• DATA TO PROCESS:
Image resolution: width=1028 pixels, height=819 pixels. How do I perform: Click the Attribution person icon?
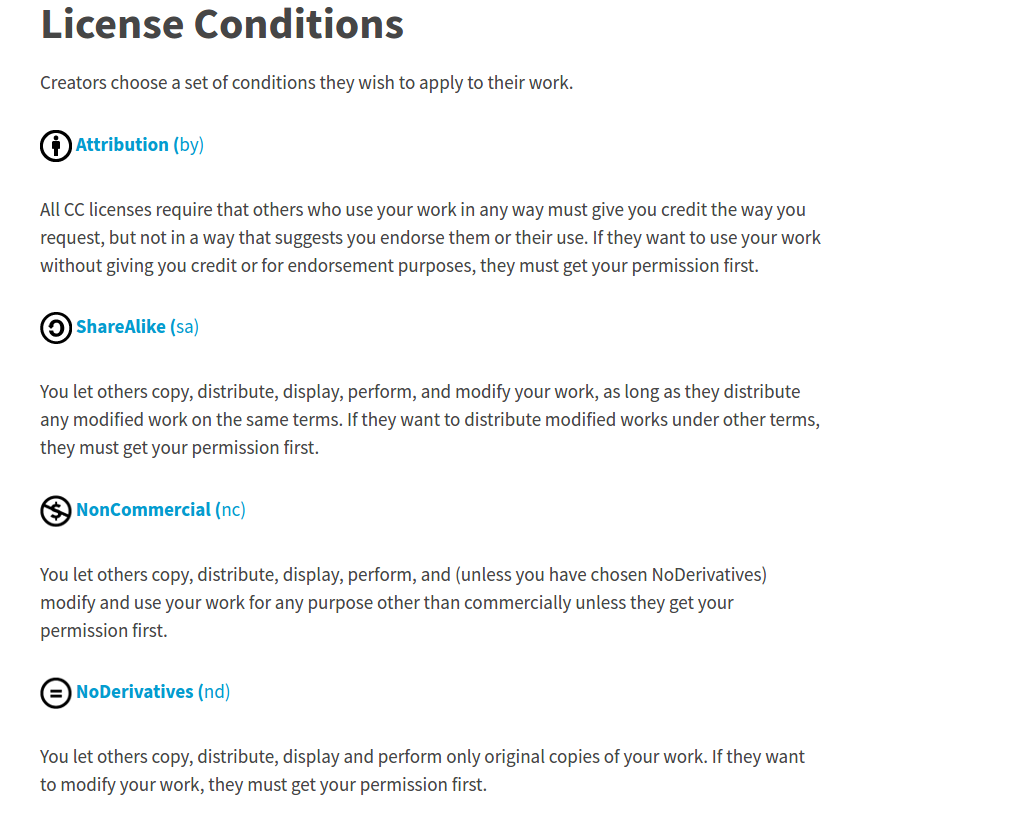coord(56,146)
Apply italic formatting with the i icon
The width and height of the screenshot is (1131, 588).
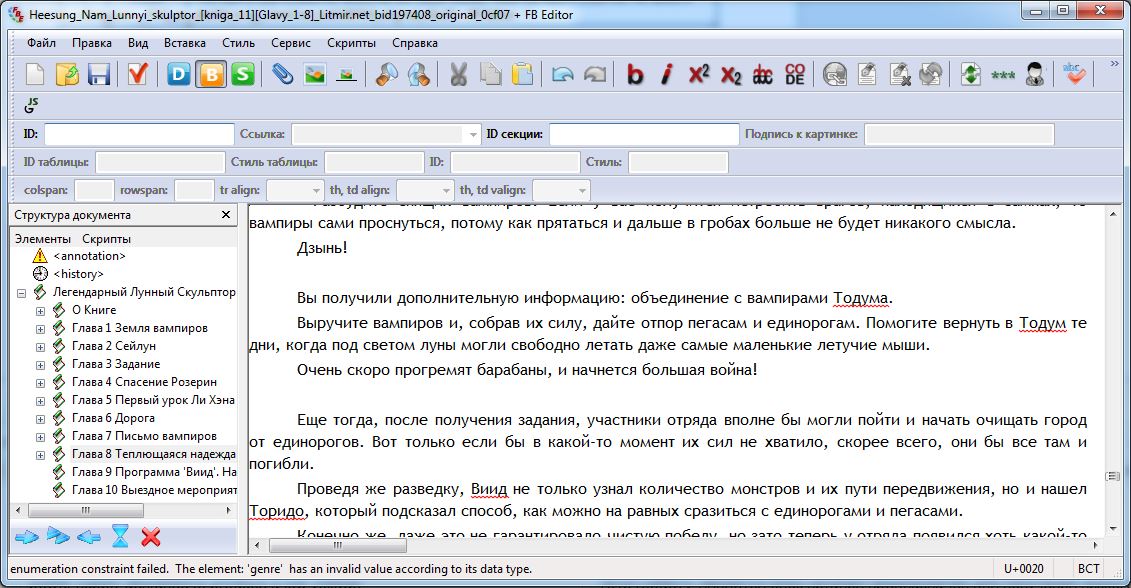[667, 74]
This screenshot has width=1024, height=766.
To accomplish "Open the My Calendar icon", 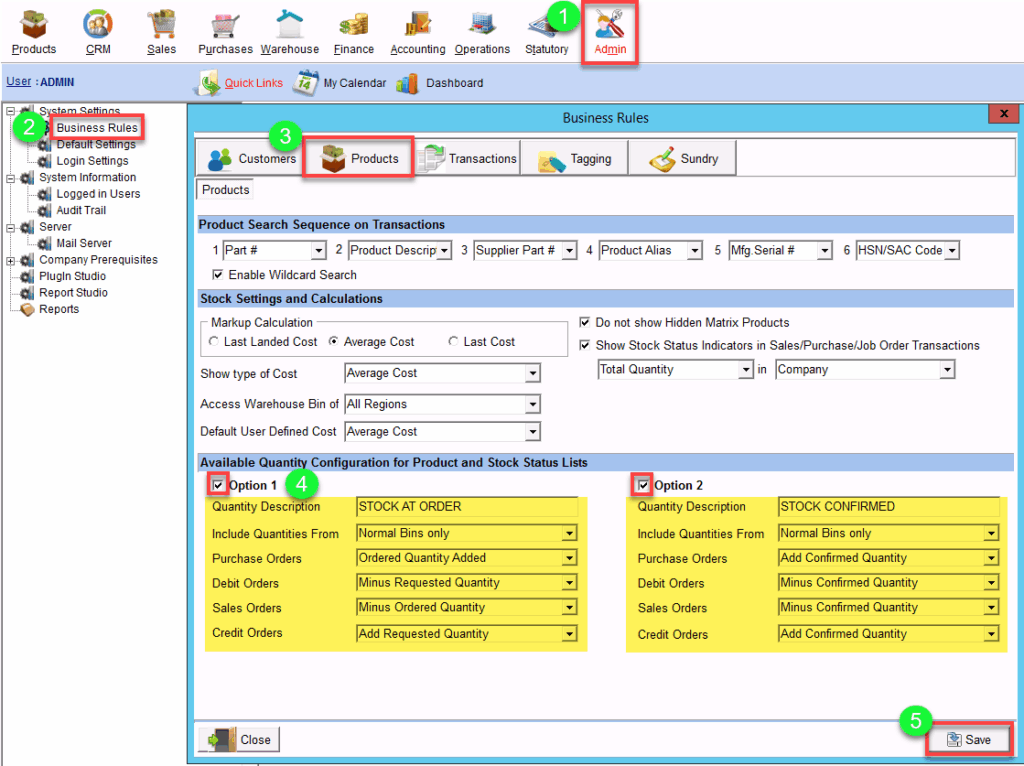I will [x=306, y=83].
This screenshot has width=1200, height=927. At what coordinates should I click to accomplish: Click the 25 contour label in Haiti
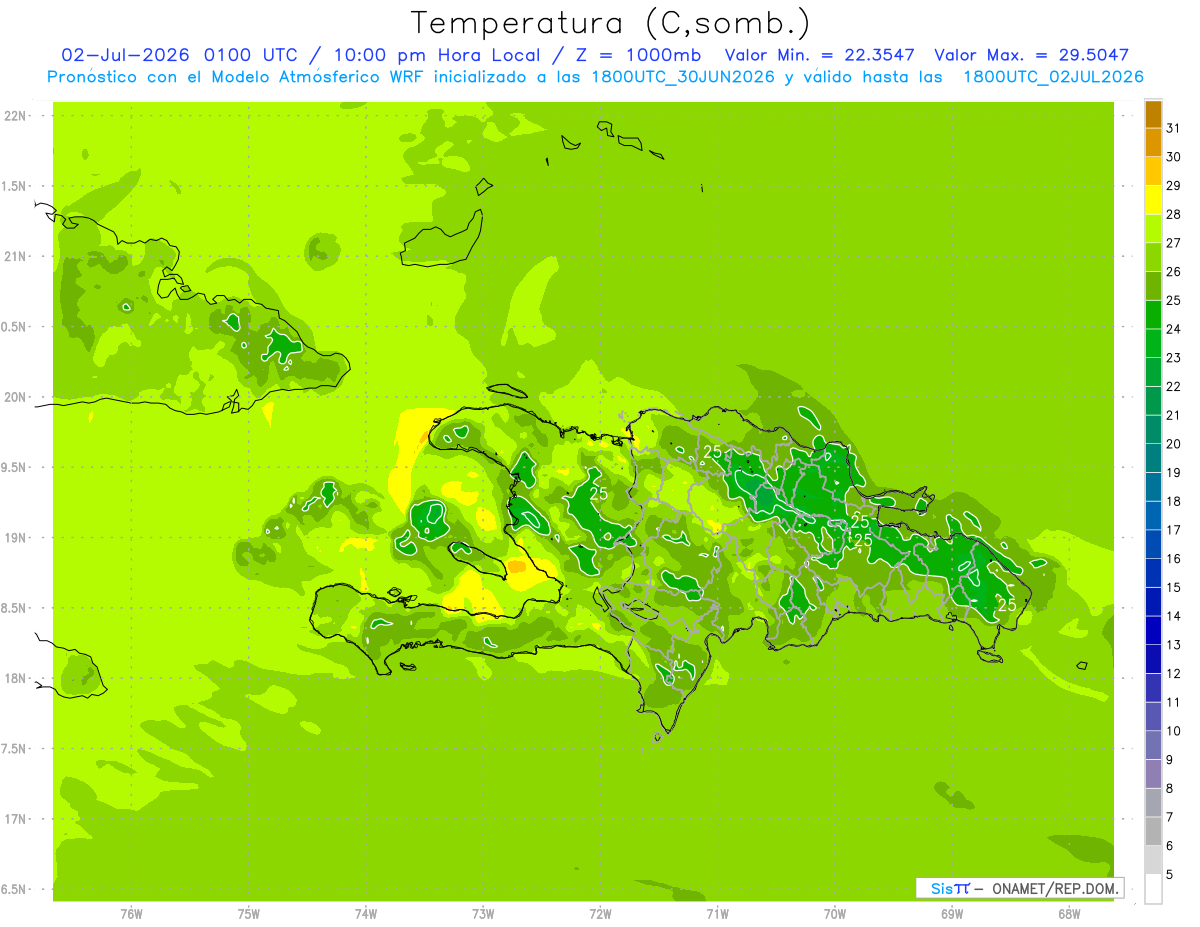(599, 493)
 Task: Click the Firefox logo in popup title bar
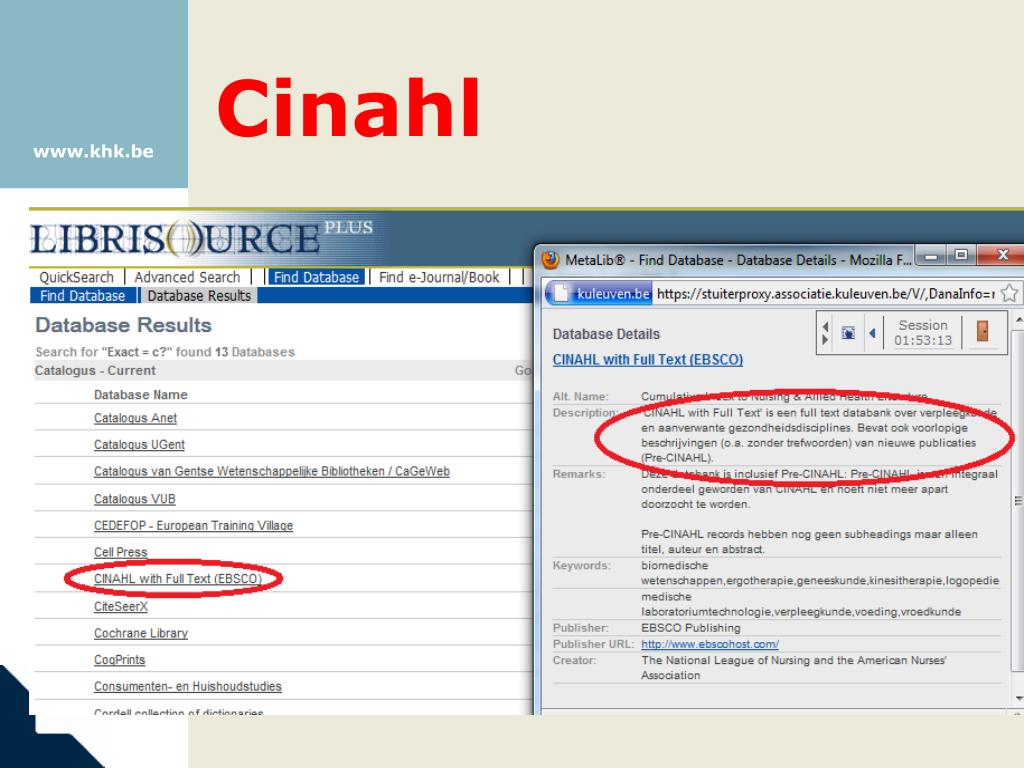pos(550,260)
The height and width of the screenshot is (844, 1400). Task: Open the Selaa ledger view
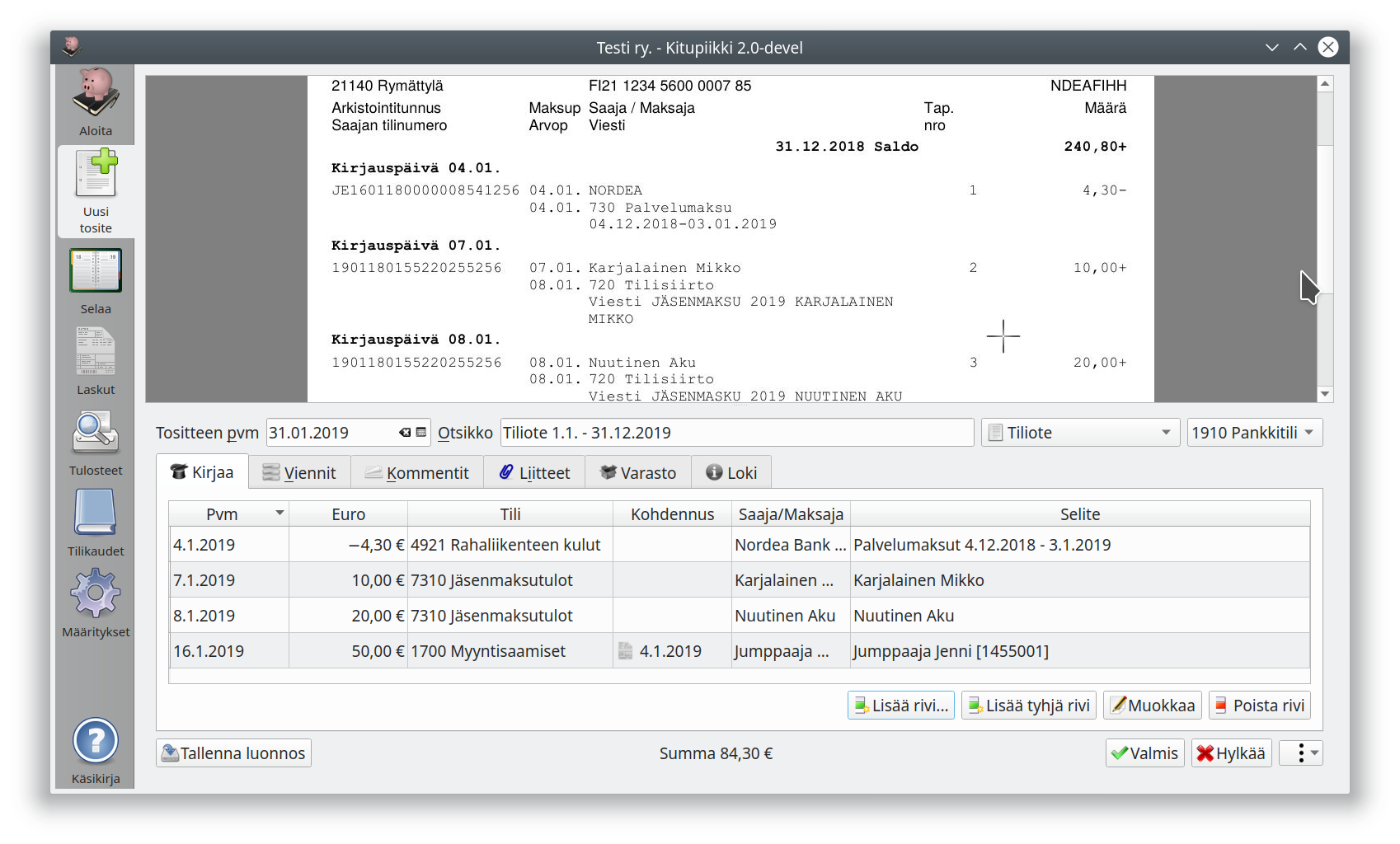click(96, 282)
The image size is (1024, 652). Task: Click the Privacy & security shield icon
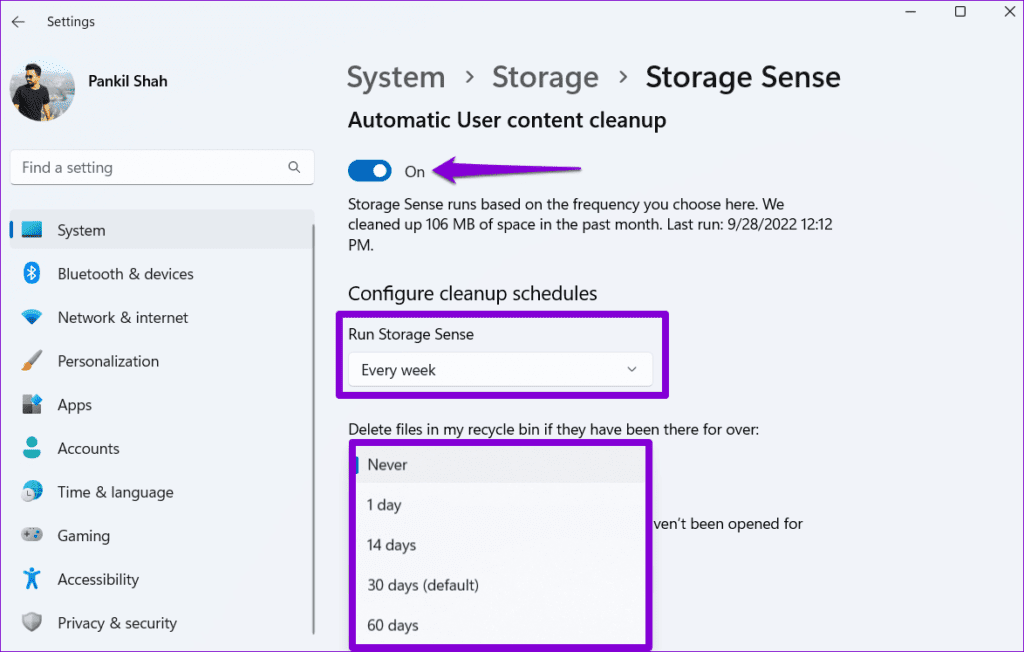32,623

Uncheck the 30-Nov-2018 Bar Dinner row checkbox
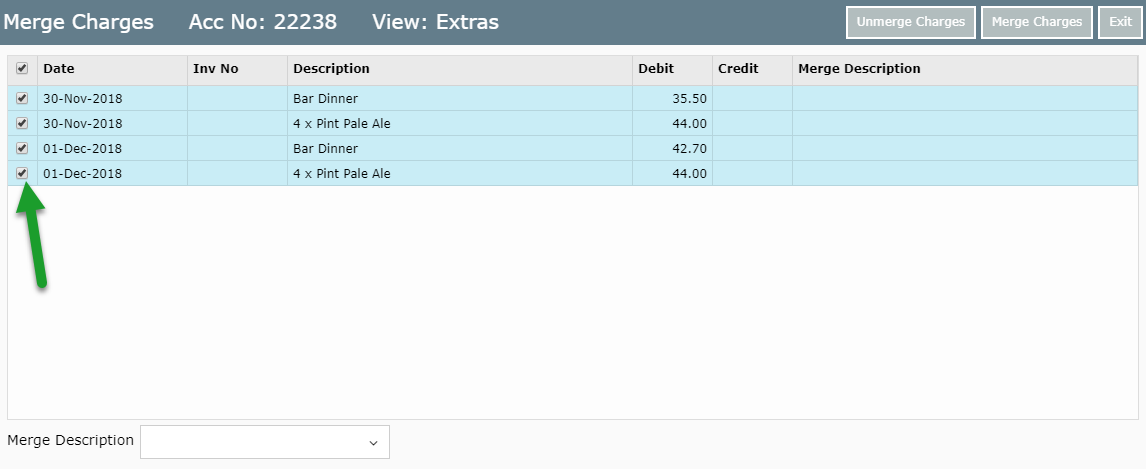coord(22,98)

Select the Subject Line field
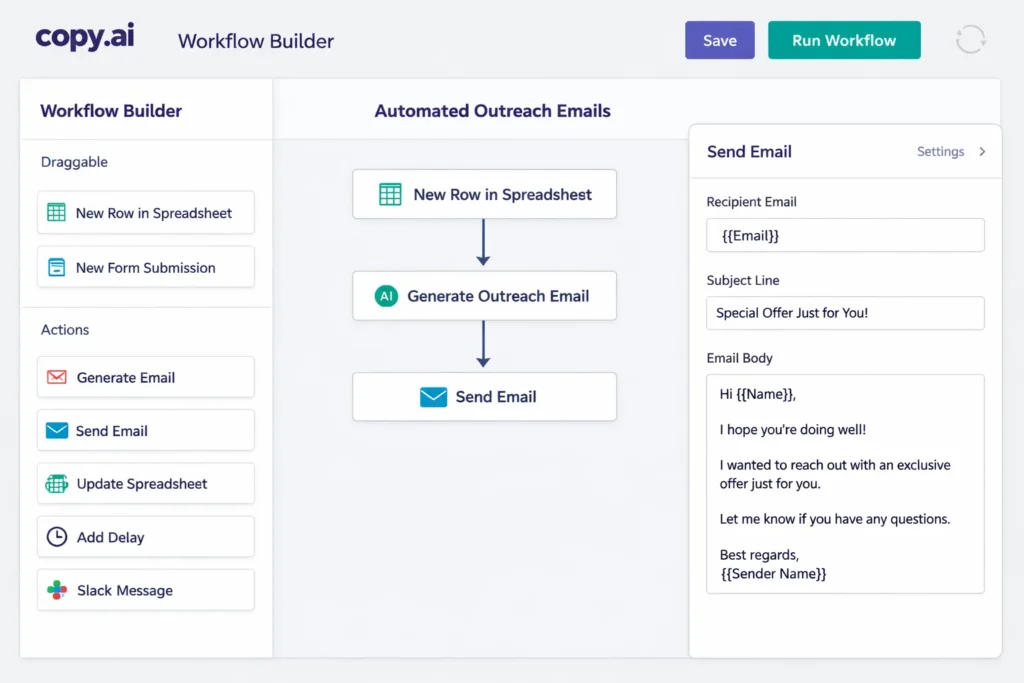[x=845, y=313]
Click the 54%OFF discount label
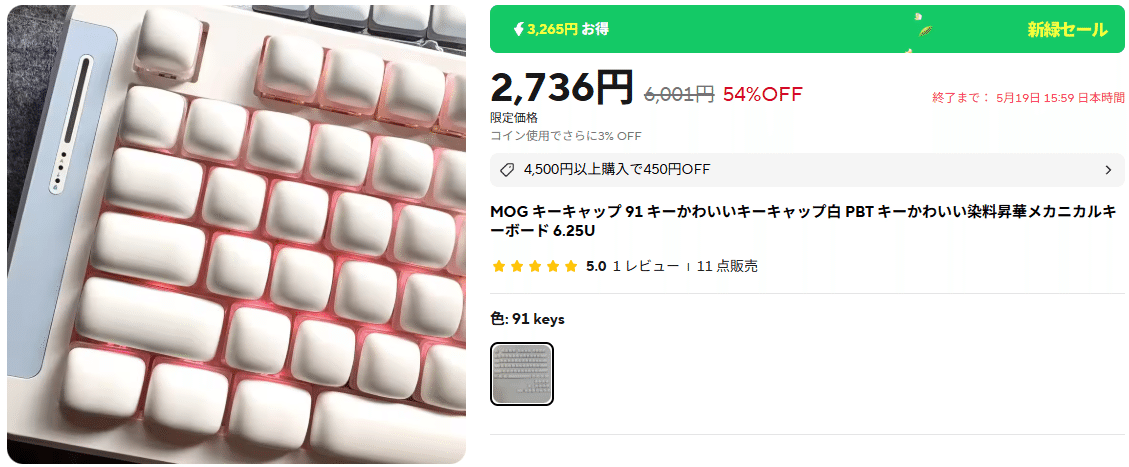This screenshot has height=467, width=1129. click(x=763, y=94)

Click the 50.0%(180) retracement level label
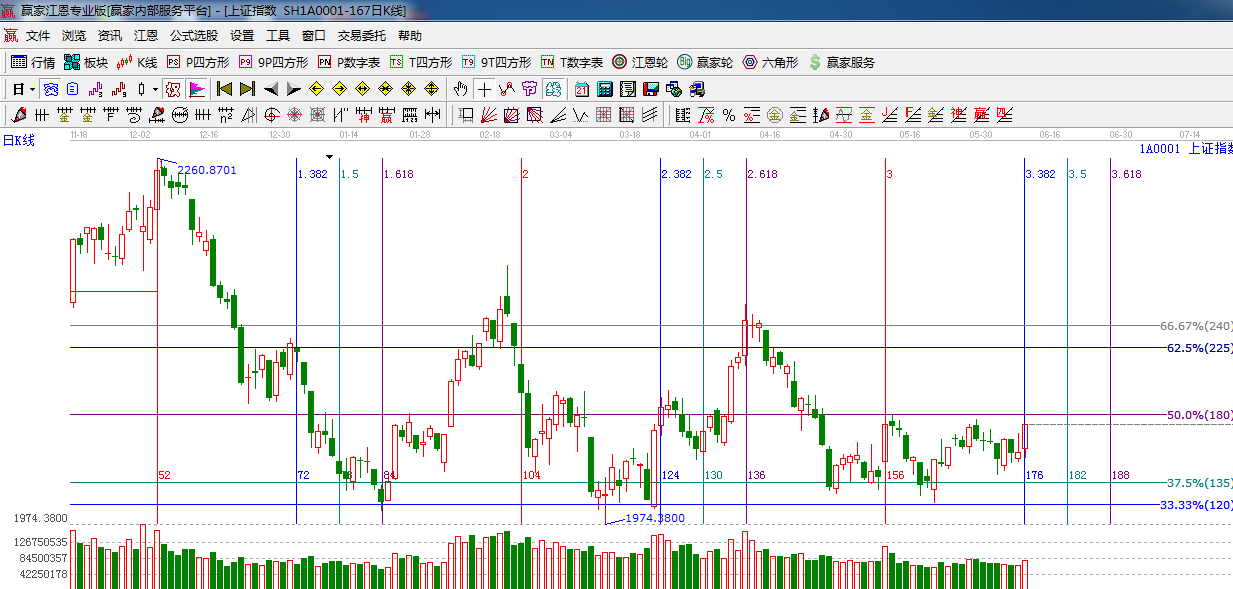pos(1198,415)
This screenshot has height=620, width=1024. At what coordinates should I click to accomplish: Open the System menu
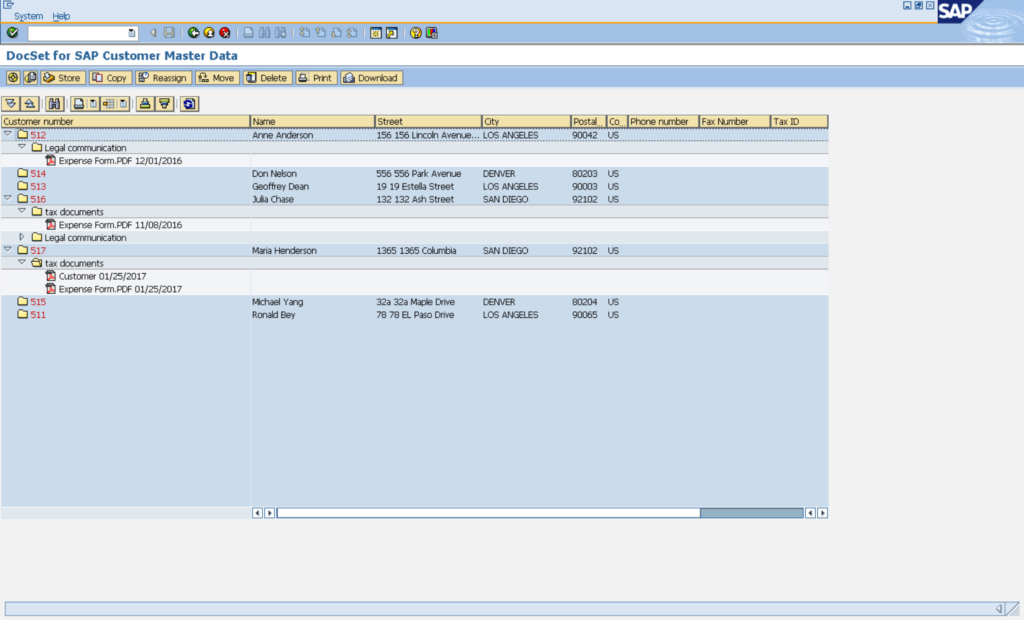tap(28, 16)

• TASK ITEM:
From the line containing "The image size" through the final line of the listing, copy every line exactly and nothing else. Skip the pictures.

• WRITTEN RESPONSE:
The image size is (1024, 652). Task: Click the Privacy & security shield icon
32,623

Uncheck the 30-Nov-2018 Bar Dinner row checkbox
coord(22,98)

Select the Subject Line field
[x=845, y=313]
Click the 54%OFF discount label
This screenshot has height=467, width=1129. click(x=763, y=94)

Click the 50.0%(180) retracement level label
pos(1198,415)
This screenshot has height=620, width=1024. At what coordinates should I click to accomplish: Open the System menu
tap(28, 16)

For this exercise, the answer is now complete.